Sky Burial


Sky Burial

Where Else to Release the Spirit?

In a culture where we idealize and even worship our physical selves, it may seem a sacrilege to offer up a body to a flock of vultures. To Tibetan Buddhists, our physical bodies are simply vessels for the spirit. Offering the remains to these birds, which are regarded as sacred, releases the spirit to the sky as an act of reverence and liberation.

To let the remains decay would be a disgrace. A Tibetan burial is distinguished by the social ranking of the deceased. The most elaborate ceremonies, Stupa burials, or Tumulus burial earth mounds, are reserved for lamas. High-ranking monks qualify for fire burial or cremation. Water and earth burials are conducted for those who rank most low in social status, and tree burials are reserved for children.
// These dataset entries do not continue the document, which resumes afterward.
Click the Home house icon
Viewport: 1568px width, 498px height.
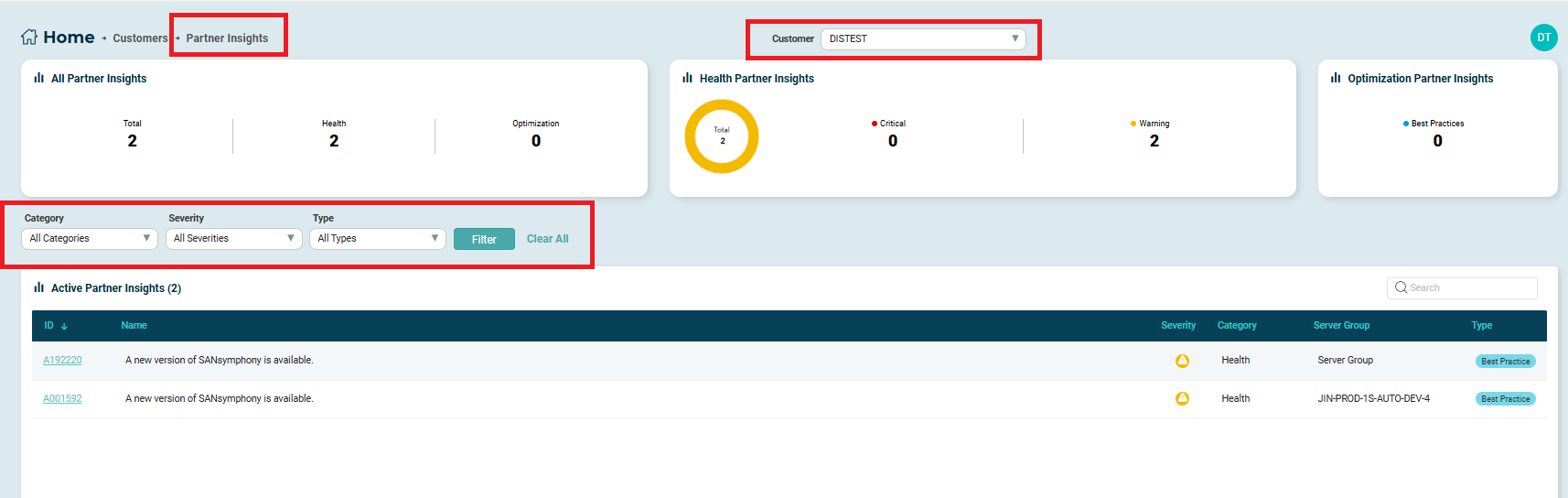point(29,38)
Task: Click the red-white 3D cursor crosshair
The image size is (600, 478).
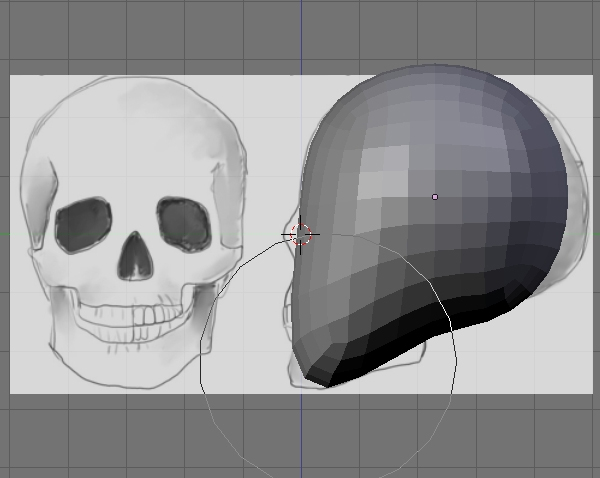Action: coord(301,234)
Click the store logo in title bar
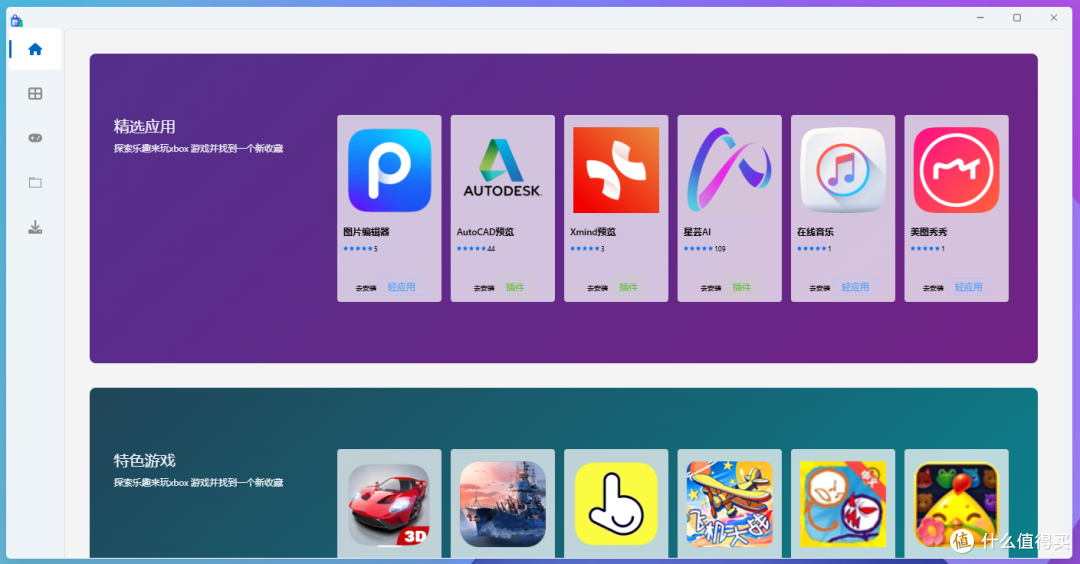 [x=16, y=19]
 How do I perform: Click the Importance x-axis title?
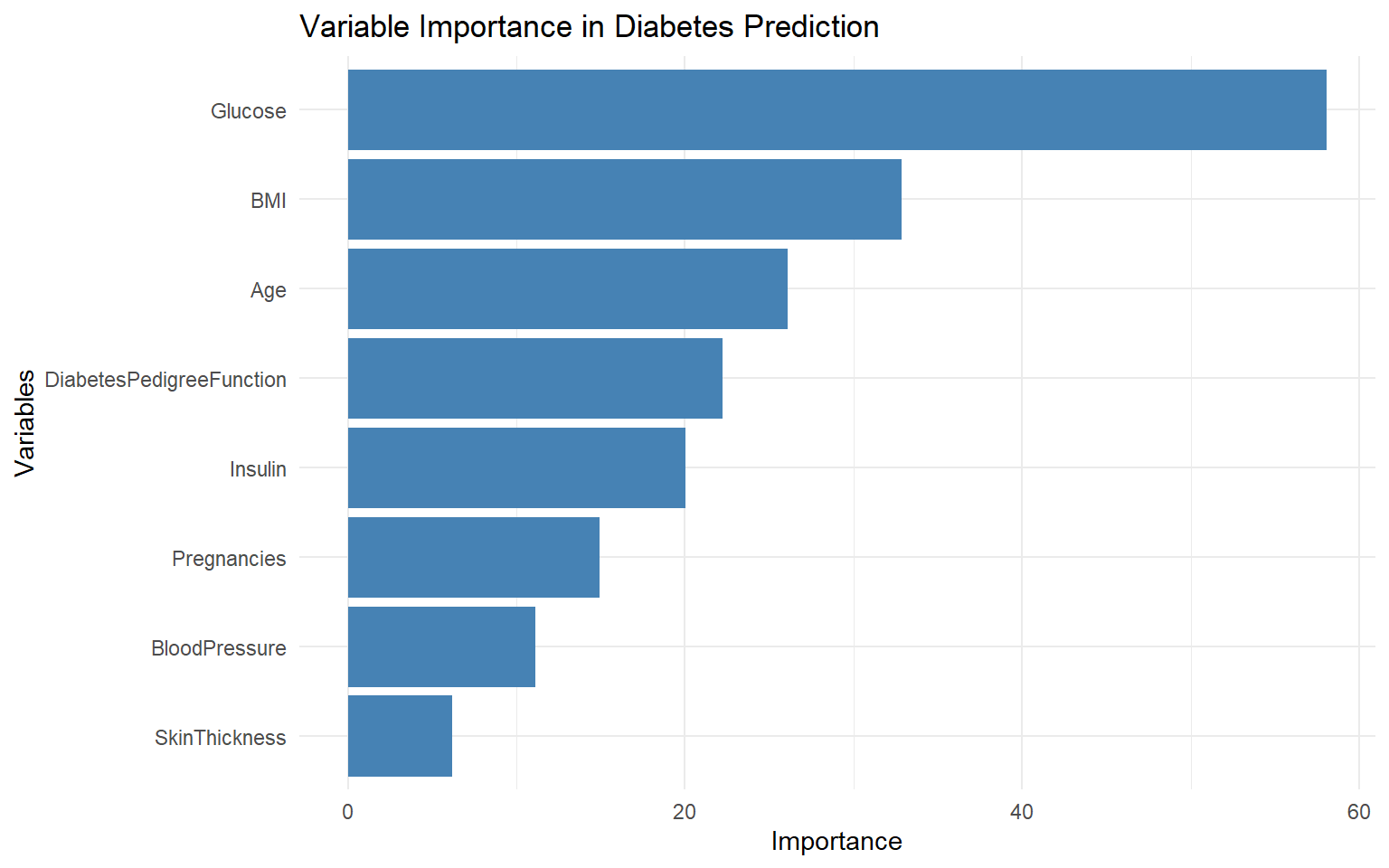click(x=836, y=842)
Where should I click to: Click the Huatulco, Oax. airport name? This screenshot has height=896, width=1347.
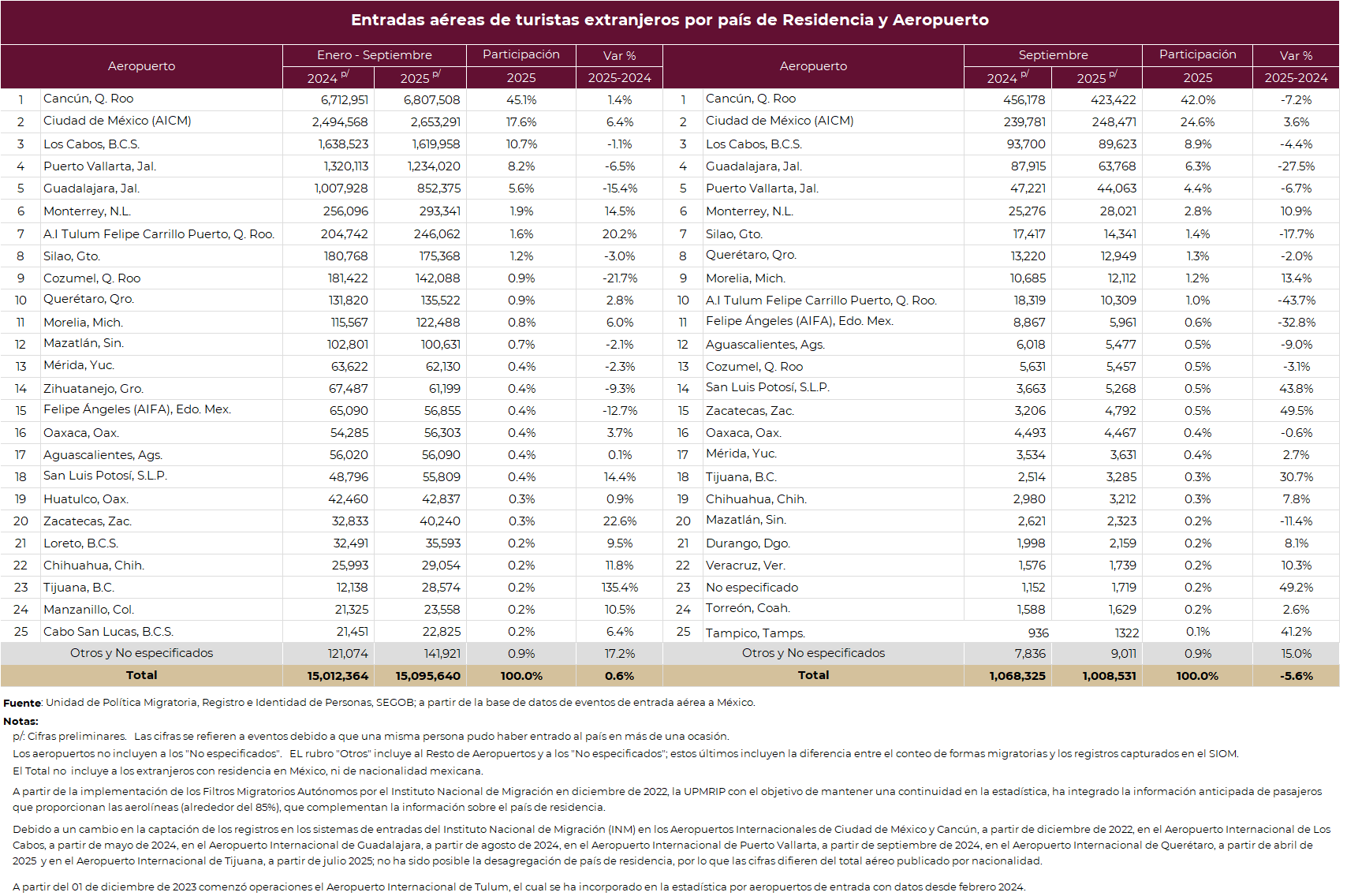tap(86, 499)
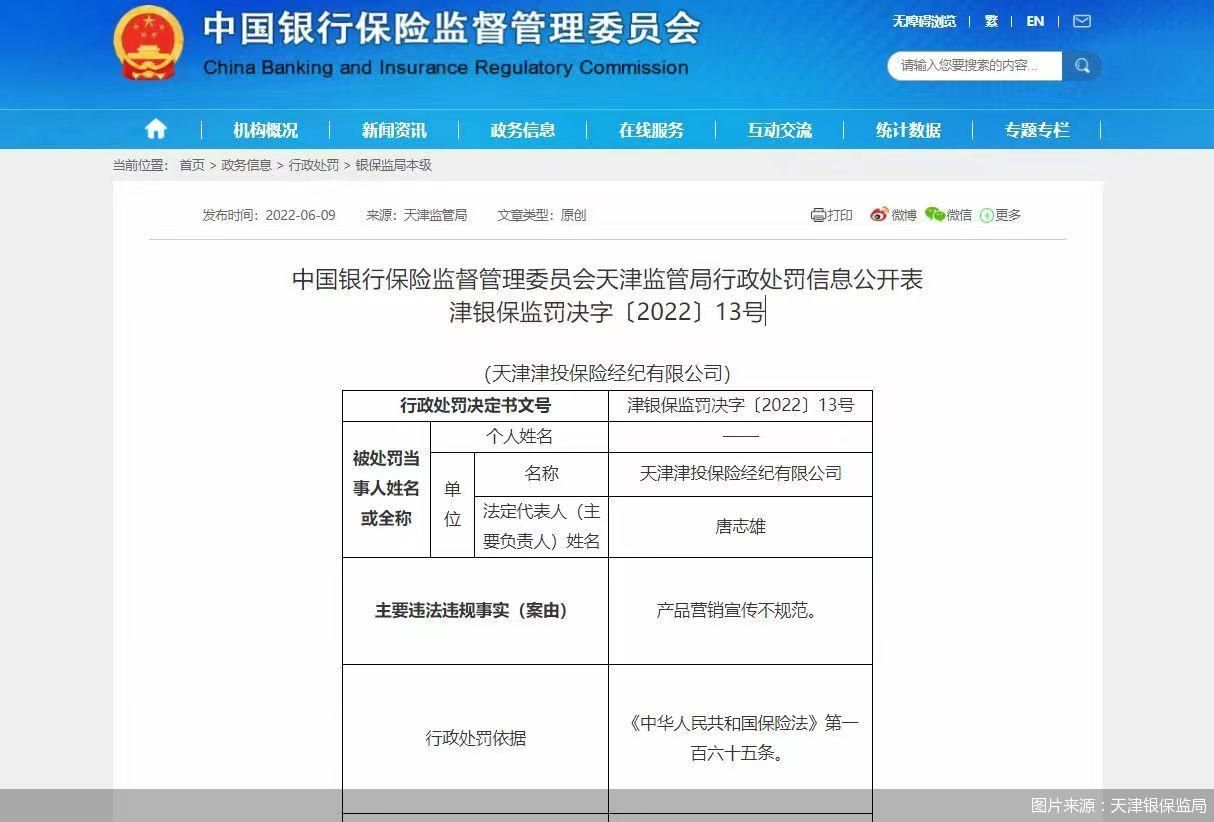Open the 首页 breadcrumb link

[x=192, y=165]
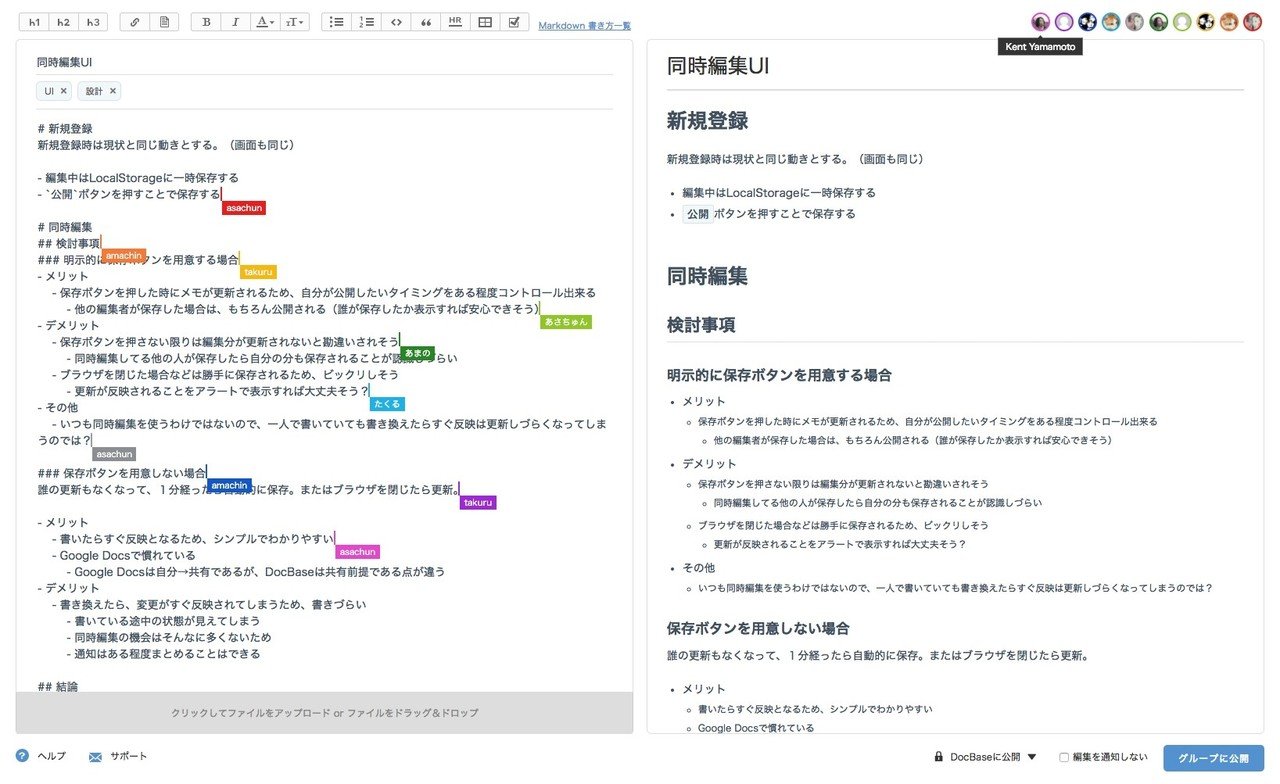Insert a numbered list
This screenshot has height=784, width=1280.
tap(366, 21)
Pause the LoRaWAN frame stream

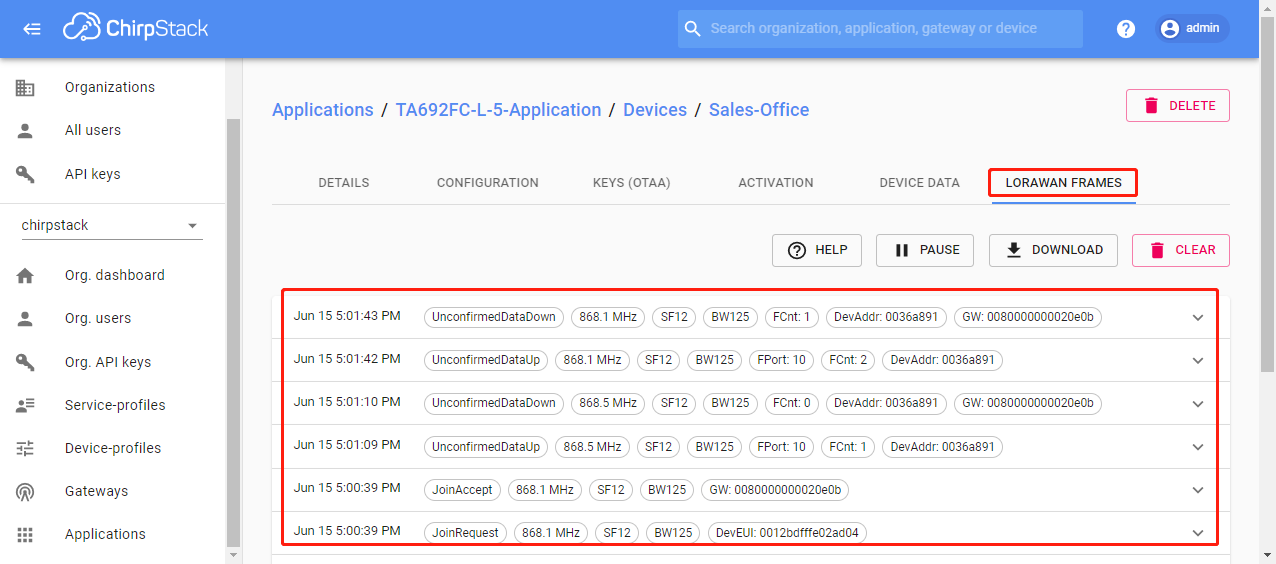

The Sky Burial is the most common ritual by far. The body of the deceased is placed in a fetal position to enable the soul to leave the world as it entered, and is kept in the house until a fortuitous day for the ceremony. Professional burial masters handle these ceremonies. The body is carried to a celestial plateau, juniper incense is burned and sutras read. Here the body is prepared for the condors. It considered is a virtue to offer the body to save small animals, which might have been prey. If the body is eaten, the person is believed to be free of sin and ascends peacefully to nirvana. Any flesh left untouched by the birds is believed to represent the sins of the deceased and is burned.

As our cultures differ, respect must be shown when visiting. Tibetans are encouraged to witness this ritual, to confront death openly and to feel the impermanence of life, but strangers are not allowed to view sky burial ceremonies. It seems reasonable that we westerners respect that tradition as tourists, and as humans, to take a moment to weigh our valuation of body and spirit.